#### SUPPLIED DATA ####

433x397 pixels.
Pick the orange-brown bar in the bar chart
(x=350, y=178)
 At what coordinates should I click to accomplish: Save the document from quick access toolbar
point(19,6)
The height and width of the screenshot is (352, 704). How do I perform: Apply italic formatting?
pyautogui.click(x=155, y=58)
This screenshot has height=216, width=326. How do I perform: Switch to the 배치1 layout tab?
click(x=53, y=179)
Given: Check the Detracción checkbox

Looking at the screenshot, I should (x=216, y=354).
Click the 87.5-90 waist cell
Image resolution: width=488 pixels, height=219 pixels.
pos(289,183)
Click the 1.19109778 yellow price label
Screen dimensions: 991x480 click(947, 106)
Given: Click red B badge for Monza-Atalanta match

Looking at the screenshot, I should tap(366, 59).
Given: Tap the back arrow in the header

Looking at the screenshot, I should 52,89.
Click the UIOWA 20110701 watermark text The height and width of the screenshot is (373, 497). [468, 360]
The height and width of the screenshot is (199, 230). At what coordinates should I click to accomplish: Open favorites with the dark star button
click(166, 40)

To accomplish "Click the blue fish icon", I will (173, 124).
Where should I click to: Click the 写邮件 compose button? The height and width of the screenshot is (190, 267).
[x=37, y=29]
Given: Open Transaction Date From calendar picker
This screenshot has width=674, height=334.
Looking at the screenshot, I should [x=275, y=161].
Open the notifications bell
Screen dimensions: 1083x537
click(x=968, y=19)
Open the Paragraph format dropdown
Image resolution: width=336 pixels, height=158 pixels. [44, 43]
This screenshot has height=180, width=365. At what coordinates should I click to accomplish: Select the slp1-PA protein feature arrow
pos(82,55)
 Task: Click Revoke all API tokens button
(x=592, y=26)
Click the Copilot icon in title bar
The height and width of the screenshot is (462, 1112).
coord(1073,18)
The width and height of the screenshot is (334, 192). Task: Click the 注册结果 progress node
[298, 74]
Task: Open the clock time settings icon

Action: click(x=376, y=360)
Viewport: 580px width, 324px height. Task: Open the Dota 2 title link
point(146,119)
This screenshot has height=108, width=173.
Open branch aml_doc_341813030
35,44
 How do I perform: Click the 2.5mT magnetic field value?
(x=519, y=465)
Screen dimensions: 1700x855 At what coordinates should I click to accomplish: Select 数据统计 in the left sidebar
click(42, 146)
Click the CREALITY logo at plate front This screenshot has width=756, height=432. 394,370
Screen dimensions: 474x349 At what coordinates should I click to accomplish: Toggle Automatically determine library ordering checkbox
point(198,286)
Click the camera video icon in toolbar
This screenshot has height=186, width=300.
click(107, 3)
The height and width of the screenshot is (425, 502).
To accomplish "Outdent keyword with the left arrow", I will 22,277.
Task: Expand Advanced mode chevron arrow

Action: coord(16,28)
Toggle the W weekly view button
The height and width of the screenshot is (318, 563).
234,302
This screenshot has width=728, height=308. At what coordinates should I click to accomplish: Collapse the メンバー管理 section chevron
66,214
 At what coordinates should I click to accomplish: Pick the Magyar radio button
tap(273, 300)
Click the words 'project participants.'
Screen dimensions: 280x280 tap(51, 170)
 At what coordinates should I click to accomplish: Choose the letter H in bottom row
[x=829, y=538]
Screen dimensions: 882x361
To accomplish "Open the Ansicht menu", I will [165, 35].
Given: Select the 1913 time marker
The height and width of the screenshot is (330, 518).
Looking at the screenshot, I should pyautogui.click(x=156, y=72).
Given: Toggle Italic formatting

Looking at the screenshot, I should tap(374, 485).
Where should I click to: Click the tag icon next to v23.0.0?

####

• _ACTION ITEM_:
All entries above must be reproduced without a single change.

• _EXPECTED ANSWER_:
433x397 pixels.
Pick the orange-brown bar in the bar chart
(x=350, y=178)
 At what coordinates should I click to accomplish: Save the document from quick access toolbar
point(19,6)
The height and width of the screenshot is (352, 704). How do I perform: Apply italic formatting?
pyautogui.click(x=155, y=58)
This screenshot has height=216, width=326. How do I perform: Switch to the 배치1 layout tab?
click(x=53, y=179)
Given: Check the Detracción checkbox

Looking at the screenshot, I should (x=216, y=354).
Click the 87.5-90 waist cell
Image resolution: width=488 pixels, height=219 pixels.
pos(289,183)
Click the 1.19109778 yellow price label
Screen dimensions: 991x480 click(947, 106)
Given: Click red B badge for Monza-Atalanta match

Looking at the screenshot, I should tap(366, 59).
Given: Tap the back arrow in the header

Looking at the screenshot, I should 52,89.
Click the UIOWA 20110701 watermark text The height and width of the screenshot is (373, 497). [468, 360]
The height and width of the screenshot is (199, 230). At what coordinates should I click to accomplish: Open favorites with the dark star button
click(166, 40)

To accomplish "Click the blue fish icon", I will (173, 124).
Where should I click to: Click the 写邮件 compose button? The height and width of the screenshot is (190, 267).
[x=37, y=29]
Given: Open Transaction Date From calendar picker
This screenshot has width=674, height=334.
Looking at the screenshot, I should [x=275, y=161].
Open the notifications bell
Screen dimensions: 1083x537
click(x=968, y=19)
Open the Paragraph format dropdown
Image resolution: width=336 pixels, height=158 pixels. [44, 43]
This screenshot has height=180, width=365. At what coordinates should I click to accomplish: Select the slp1-PA protein feature arrow
pos(82,55)
 Task: Click Revoke all API tokens button
(x=592, y=26)
Click the Copilot icon in title bar
The height and width of the screenshot is (462, 1112).
coord(1073,18)
The width and height of the screenshot is (334, 192). Task: Click the 注册结果 progress node
[298, 74]
Task: Open the clock time settings icon

Action: click(x=376, y=360)
Viewport: 580px width, 324px height. Task: Open the Dota 2 title link
point(146,119)
This screenshot has height=108, width=173.
Open branch aml_doc_341813030
35,44
 How do I perform: Click the 2.5mT magnetic field value?
(x=519, y=465)
Screen dimensions: 1700x855 At what coordinates should I click to accomplish: Select 数据统计 in the left sidebar
click(42, 146)
Click the CREALITY logo at plate front This screenshot has width=756, height=432. 394,370
Screen dimensions: 474x349 At what coordinates should I click to accomplish: Toggle Automatically determine library ordering checkbox
point(198,286)
Click the camera video icon in toolbar
This screenshot has height=186, width=300.
click(107, 3)
The height and width of the screenshot is (425, 502).
To accomplish "Outdent keyword with the left arrow", I will 22,277.
Task: Expand Advanced mode chevron arrow

Action: coord(16,28)
Toggle the W weekly view button
The height and width of the screenshot is (318, 563).
234,302
This screenshot has width=728, height=308. At what coordinates should I click to accomplish: Collapse the メンバー管理 section chevron
66,214
 At what coordinates should I click to accomplish: Pick the Magyar radio button
tap(273, 300)
Click the words 'project participants.'
Screen dimensions: 280x280 tap(51, 170)
 At what coordinates should I click to accomplish: Choose the letter H in bottom row
[x=829, y=538]
Screen dimensions: 882x361
To accomplish "Open the Ansicht menu", I will [165, 35].
Given: Select the 1913 time marker
The height and width of the screenshot is (330, 518).
Looking at the screenshot, I should pyautogui.click(x=156, y=72).
Given: Toggle Italic formatting

Looking at the screenshot, I should tap(374, 485).
Where should I click to: Click the tag icon next to v23.0.0?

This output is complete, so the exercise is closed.